Leaving out the pictures, output each record exactly as it stands.
(Available data)
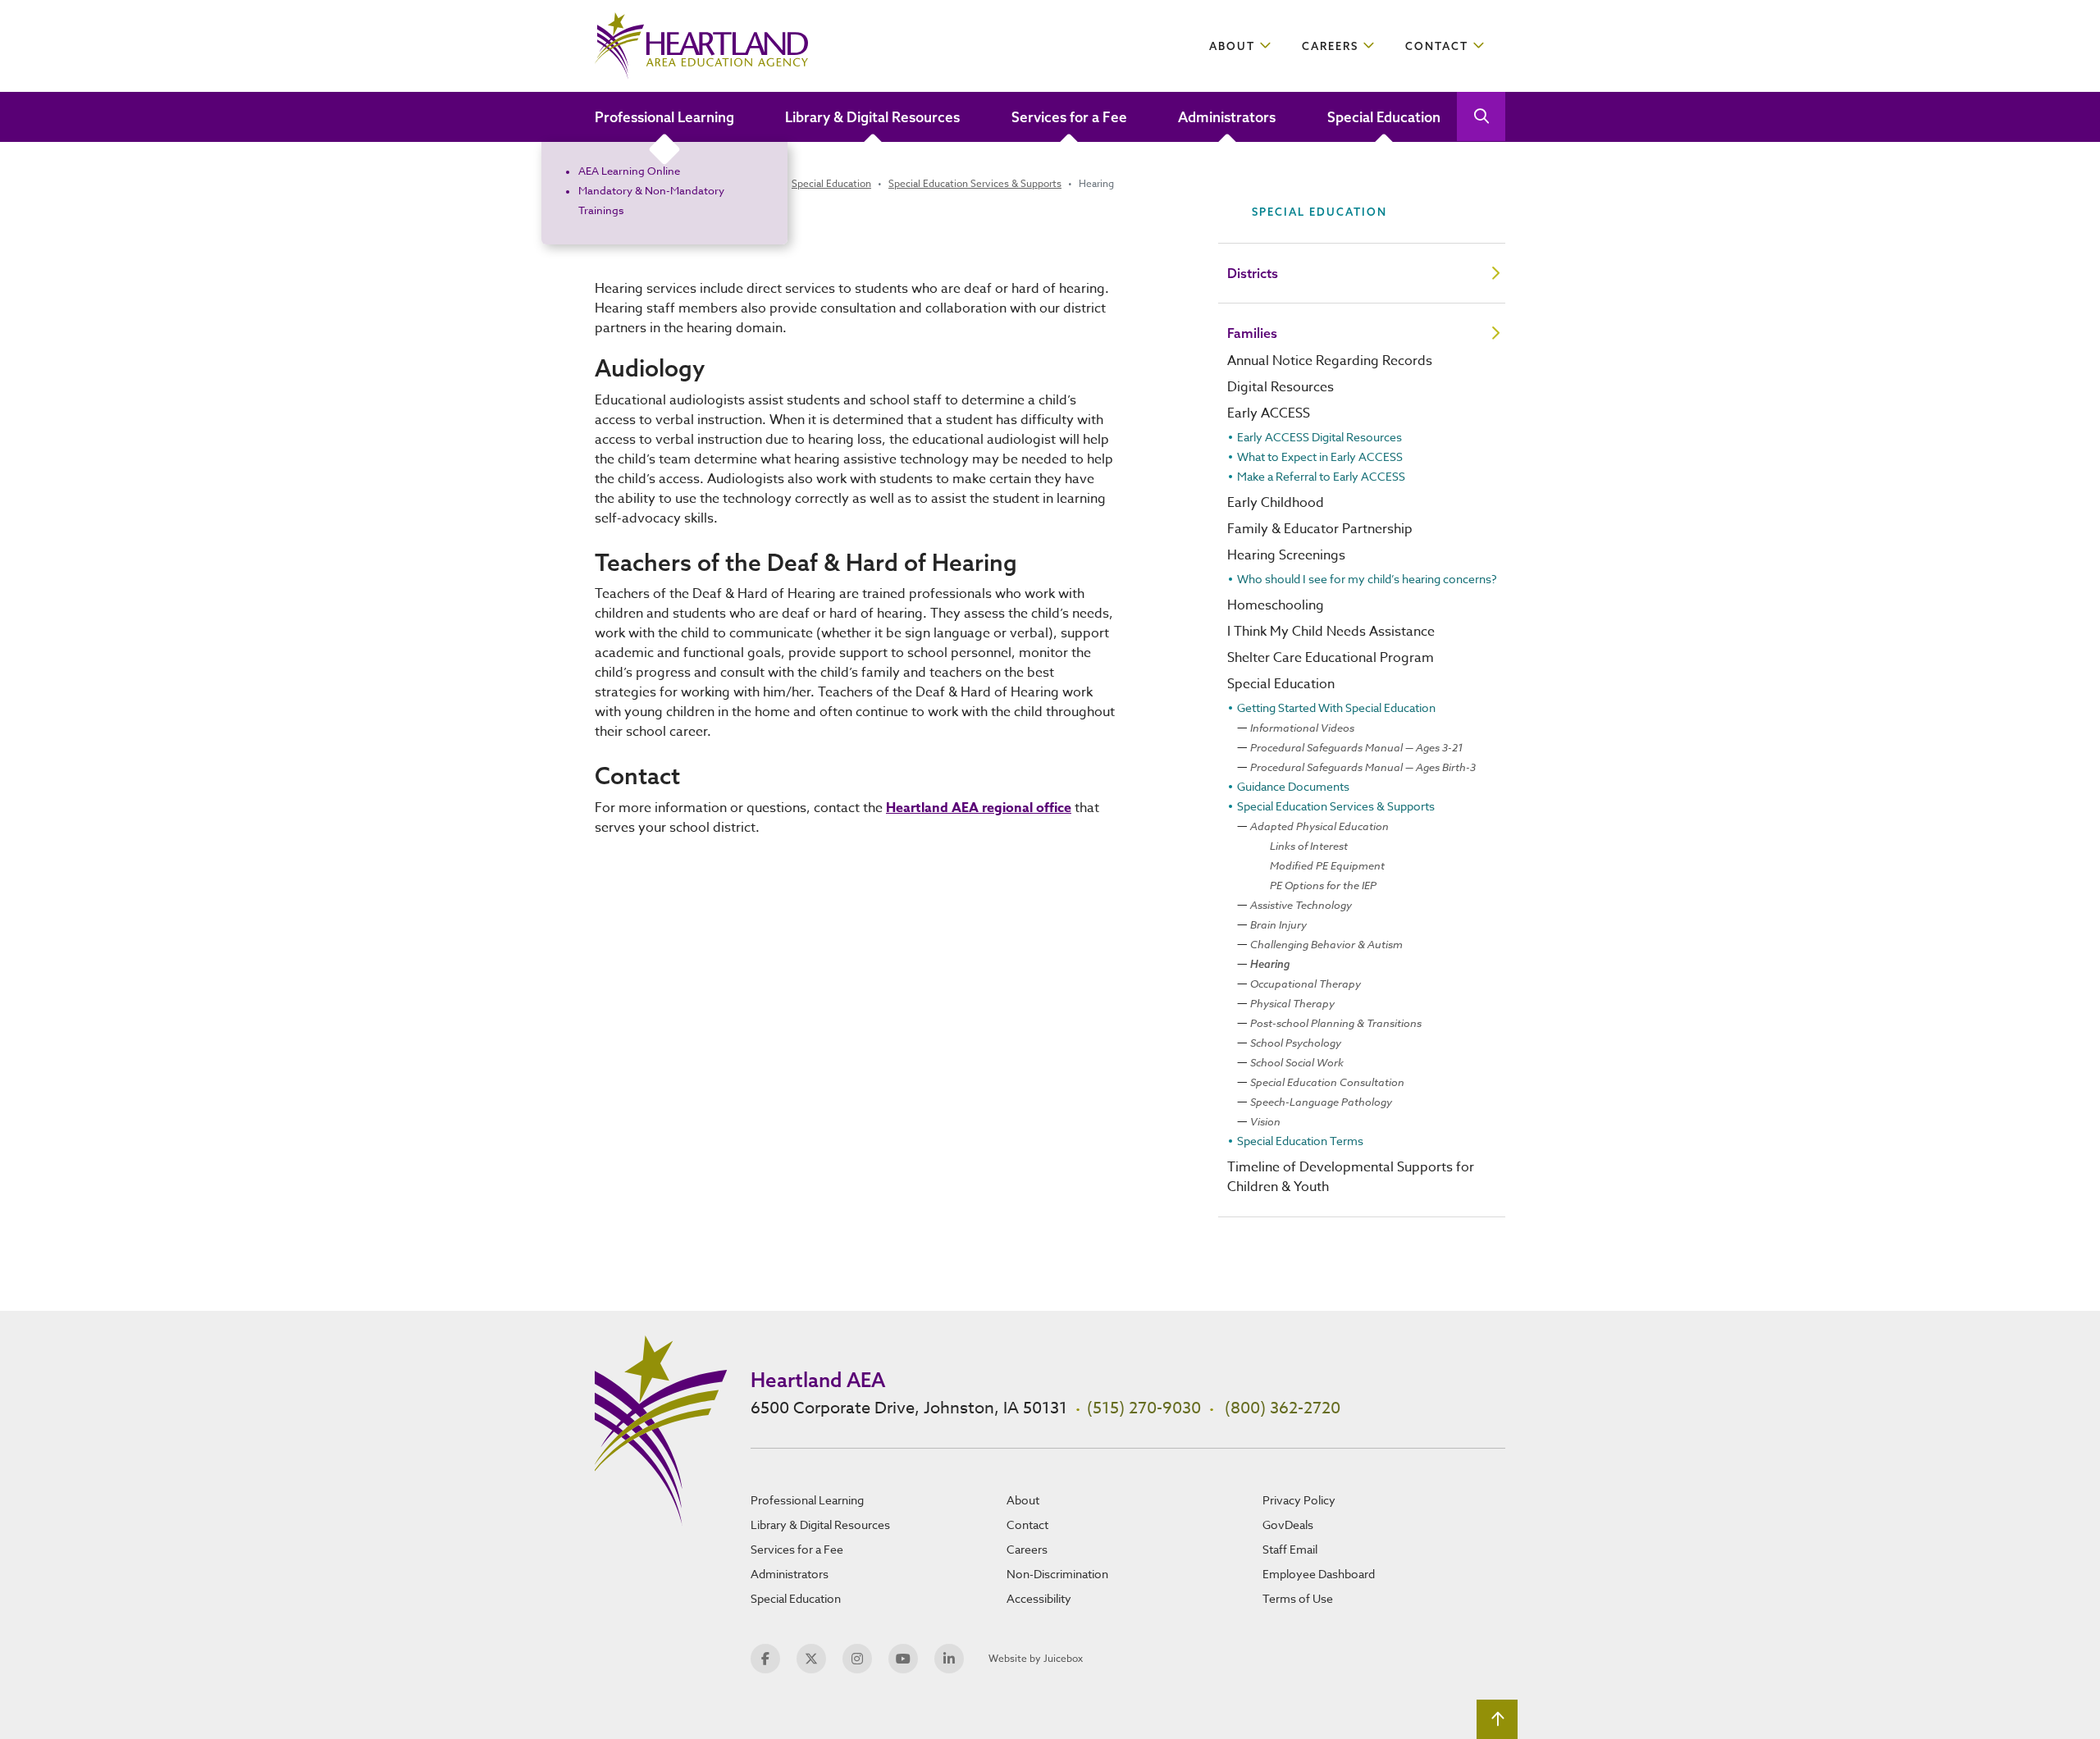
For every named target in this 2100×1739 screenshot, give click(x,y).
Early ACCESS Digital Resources (1319, 437)
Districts (1252, 273)
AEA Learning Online (629, 170)
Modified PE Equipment (1327, 865)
(End Available data)
Solution for this problem.
For every named target in this 2100×1739 screenshot, give click(x,y).
Early ACCESS Digital Resources (1319, 437)
Districts (1252, 273)
AEA Learning Online (629, 170)
Modified PE Equipment (1327, 865)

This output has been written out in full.